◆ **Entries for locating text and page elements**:

__________

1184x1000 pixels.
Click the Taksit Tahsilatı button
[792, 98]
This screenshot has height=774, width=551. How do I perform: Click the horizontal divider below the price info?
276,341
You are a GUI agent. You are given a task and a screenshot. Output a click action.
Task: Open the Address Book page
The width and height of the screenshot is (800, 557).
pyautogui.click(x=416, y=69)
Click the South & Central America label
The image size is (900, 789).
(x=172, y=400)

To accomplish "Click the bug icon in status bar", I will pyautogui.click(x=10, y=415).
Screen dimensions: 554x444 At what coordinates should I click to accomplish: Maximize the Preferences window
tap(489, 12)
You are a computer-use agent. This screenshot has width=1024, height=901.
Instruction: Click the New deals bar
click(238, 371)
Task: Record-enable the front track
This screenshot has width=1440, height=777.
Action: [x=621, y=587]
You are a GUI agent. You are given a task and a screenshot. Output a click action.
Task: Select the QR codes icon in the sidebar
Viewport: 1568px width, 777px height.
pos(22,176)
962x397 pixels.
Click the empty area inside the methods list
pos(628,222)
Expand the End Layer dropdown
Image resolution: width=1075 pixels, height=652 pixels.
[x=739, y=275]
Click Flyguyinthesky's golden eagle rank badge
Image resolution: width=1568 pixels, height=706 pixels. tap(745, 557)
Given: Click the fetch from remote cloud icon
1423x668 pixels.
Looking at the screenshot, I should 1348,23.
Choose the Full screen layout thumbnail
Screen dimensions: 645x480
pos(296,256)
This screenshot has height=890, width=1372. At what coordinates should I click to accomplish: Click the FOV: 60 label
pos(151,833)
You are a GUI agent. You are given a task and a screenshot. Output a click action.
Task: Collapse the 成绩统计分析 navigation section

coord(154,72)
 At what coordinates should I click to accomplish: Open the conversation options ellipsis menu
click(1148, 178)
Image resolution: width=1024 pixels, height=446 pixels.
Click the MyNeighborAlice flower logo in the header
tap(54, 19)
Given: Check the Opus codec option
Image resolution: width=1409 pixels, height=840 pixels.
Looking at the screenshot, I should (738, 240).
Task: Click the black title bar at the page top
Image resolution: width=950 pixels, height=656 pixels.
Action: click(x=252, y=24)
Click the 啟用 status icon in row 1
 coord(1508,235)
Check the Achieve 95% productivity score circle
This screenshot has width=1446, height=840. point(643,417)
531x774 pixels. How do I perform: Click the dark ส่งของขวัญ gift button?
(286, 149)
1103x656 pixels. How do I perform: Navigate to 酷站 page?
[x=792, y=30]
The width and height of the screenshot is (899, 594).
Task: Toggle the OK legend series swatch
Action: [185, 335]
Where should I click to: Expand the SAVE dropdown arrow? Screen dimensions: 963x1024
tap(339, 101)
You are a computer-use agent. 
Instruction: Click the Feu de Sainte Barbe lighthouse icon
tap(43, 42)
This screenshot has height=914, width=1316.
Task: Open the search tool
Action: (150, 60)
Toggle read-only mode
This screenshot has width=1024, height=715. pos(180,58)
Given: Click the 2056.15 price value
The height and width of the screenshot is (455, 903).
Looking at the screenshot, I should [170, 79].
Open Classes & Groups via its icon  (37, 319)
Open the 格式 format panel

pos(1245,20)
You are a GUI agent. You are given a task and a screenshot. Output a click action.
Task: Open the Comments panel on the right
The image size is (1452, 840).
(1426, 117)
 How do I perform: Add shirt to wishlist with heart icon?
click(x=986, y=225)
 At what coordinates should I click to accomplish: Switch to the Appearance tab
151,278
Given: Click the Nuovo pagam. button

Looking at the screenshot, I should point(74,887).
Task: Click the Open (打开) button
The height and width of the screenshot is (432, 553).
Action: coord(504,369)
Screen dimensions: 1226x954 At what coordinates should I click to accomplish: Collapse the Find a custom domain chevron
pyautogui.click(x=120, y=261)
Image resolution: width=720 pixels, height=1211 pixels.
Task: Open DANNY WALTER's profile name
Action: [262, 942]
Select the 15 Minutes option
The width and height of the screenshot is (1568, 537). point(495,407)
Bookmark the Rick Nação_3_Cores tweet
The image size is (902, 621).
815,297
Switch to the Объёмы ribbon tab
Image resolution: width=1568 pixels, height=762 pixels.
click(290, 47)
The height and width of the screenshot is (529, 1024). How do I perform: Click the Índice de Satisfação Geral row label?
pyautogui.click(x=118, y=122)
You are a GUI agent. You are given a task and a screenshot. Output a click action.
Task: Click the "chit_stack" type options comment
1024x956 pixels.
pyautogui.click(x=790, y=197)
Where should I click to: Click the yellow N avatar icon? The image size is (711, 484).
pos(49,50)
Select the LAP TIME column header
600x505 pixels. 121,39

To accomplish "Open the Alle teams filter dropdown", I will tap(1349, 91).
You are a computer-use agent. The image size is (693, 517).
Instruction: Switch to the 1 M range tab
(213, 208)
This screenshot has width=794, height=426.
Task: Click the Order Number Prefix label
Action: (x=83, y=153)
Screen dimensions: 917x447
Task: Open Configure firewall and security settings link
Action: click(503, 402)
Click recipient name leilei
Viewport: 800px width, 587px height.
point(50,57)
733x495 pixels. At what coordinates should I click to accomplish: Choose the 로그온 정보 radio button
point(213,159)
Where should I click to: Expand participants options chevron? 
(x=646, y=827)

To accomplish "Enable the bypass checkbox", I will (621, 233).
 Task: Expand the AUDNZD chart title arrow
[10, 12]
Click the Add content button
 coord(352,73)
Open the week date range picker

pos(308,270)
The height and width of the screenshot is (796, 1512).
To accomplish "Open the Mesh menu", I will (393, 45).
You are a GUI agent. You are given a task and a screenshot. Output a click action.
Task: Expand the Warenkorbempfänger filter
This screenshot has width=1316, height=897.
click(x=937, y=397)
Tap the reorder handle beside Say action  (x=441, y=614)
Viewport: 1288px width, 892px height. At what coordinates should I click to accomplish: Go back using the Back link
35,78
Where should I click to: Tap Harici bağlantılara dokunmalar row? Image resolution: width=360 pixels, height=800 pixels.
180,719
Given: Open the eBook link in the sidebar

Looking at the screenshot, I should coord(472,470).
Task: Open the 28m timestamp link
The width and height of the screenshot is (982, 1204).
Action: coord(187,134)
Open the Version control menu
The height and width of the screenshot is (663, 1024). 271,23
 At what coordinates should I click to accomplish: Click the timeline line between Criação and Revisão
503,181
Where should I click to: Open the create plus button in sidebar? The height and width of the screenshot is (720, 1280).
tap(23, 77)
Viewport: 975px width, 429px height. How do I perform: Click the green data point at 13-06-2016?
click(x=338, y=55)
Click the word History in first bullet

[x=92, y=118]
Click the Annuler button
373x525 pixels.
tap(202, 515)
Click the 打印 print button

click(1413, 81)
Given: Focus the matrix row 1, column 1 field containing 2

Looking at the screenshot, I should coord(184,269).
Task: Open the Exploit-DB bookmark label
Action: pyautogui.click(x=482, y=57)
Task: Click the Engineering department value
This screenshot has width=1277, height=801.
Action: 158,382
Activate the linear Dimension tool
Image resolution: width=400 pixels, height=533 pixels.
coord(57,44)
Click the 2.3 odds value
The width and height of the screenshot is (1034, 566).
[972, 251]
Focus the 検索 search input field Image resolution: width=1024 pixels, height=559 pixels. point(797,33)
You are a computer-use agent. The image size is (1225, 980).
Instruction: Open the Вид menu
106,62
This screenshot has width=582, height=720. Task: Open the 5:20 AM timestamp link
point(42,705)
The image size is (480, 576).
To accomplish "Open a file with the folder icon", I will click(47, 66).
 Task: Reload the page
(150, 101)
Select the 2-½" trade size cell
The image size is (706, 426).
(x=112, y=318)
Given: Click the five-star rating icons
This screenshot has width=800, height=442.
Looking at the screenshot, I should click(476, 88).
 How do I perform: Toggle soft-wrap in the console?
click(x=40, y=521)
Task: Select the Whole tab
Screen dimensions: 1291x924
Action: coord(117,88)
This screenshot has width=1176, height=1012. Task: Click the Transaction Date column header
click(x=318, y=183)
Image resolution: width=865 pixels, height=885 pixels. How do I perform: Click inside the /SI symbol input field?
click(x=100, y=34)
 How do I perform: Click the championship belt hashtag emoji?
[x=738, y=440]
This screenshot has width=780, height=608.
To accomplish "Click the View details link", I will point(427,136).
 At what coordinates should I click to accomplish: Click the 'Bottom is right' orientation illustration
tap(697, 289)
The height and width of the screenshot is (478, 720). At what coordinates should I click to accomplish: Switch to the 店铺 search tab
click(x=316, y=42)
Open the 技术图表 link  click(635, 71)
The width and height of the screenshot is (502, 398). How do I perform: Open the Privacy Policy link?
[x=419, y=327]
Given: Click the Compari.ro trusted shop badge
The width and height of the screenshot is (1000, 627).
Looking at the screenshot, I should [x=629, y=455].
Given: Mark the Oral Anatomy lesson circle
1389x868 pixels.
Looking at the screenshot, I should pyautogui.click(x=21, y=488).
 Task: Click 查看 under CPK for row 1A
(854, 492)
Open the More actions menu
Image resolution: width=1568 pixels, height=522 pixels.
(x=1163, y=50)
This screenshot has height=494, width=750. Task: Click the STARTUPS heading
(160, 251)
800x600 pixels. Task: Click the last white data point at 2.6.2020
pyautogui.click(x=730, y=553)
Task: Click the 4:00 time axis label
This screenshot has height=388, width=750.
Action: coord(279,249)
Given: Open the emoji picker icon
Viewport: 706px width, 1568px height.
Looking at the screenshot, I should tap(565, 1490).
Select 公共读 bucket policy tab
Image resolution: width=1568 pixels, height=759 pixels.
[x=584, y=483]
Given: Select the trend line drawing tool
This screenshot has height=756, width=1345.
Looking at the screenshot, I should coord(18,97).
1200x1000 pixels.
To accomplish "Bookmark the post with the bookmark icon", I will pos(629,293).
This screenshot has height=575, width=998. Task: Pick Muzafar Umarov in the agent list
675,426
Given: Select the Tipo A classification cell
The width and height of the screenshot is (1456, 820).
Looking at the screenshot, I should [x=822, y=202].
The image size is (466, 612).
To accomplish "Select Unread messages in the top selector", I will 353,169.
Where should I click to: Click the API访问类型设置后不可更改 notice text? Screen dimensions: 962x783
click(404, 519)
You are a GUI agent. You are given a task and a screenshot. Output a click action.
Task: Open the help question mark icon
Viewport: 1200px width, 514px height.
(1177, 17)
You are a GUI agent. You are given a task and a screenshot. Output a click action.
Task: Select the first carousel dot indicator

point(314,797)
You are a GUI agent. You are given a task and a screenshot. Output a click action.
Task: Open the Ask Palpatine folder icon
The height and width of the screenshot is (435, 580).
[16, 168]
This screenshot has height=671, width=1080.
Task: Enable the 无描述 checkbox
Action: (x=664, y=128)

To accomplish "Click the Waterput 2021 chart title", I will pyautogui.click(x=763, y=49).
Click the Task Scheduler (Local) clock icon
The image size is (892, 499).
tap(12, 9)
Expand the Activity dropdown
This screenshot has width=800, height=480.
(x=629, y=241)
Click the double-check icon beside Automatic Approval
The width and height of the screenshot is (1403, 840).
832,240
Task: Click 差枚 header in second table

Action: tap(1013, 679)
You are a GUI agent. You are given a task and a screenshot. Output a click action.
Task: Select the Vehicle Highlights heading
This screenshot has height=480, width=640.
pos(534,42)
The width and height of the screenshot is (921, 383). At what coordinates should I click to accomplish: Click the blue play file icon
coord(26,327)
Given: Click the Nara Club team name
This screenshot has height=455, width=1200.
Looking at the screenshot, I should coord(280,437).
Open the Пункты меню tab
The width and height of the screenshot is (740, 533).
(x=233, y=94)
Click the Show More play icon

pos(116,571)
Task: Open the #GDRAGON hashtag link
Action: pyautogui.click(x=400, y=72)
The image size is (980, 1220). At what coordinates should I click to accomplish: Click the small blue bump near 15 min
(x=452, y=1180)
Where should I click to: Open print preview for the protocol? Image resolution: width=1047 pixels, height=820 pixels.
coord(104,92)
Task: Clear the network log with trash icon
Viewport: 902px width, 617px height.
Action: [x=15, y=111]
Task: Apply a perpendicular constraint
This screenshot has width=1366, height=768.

__________

◆ **Directions for this task**: Edit the material from its first line through the line that contains "Image resolution: width=1568 pixels, height=706", putting "Contacts" in place of "Address Book" and changing nothing else.

◆ **Output of the exercise**:
1184x1000 pixels.
Click the Taksit Tahsilatı button
[792, 98]
This screenshot has height=774, width=551. How do I perform: Click the horizontal divider below the price info?
276,341
You are a GUI agent. You are given a task and a screenshot. Output a click action.
Task: Open the Contacts page
The width and height of the screenshot is (800, 557).
pyautogui.click(x=416, y=69)
Click the South & Central America label
The image size is (900, 789).
(x=172, y=400)

To accomplish "Click the bug icon in status bar", I will pyautogui.click(x=10, y=415).
Screen dimensions: 554x444 At what coordinates should I click to accomplish: Maximize the Preferences window
tap(489, 12)
You are a computer-use agent. This screenshot has width=1024, height=901.
Instruction: Click the New deals bar
click(238, 371)
Task: Record-enable the front track
This screenshot has width=1440, height=777.
Action: [x=621, y=587]
You are a GUI agent. You are given a task and a screenshot. Output a click action.
Task: Select the QR codes icon in the sidebar
Viewport: 1568px width, 777px height.
pos(22,176)
962x397 pixels.
Click the empty area inside the methods list
pos(628,222)
Expand the End Layer dropdown
Image resolution: width=1075 pixels, height=652 pixels.
[x=739, y=275]
Click Flyguyinthesky's golden eagle rank badge
Image resolution: width=1568 pixels, height=706 pixels. tap(745, 557)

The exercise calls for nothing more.